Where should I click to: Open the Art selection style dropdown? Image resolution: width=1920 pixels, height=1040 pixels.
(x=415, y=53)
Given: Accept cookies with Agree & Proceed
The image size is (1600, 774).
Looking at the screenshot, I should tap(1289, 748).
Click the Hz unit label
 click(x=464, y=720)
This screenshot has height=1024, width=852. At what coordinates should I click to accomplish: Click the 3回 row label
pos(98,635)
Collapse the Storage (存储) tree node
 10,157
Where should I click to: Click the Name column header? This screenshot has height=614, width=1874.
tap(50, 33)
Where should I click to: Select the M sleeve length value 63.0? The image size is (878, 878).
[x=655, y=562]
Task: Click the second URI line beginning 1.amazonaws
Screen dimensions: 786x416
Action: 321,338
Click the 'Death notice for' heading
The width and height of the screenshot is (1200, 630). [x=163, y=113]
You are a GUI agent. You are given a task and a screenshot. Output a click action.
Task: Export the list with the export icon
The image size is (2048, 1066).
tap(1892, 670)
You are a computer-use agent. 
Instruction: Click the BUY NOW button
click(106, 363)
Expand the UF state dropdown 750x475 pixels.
━━━━
Task instructions:
Rewrite the data from its first line through the line that contains "click(x=464, y=720)", putting "text" in place of "label" and changing nothing else.

Written answer:
Where should I click to: Open the Art selection style dropdown? Image resolution: width=1920 pixels, height=1040 pixels.
(x=415, y=53)
Given: Accept cookies with Agree & Proceed
The image size is (1600, 774).
Looking at the screenshot, I should tap(1289, 748).
Click the Hz unit text
 click(x=464, y=720)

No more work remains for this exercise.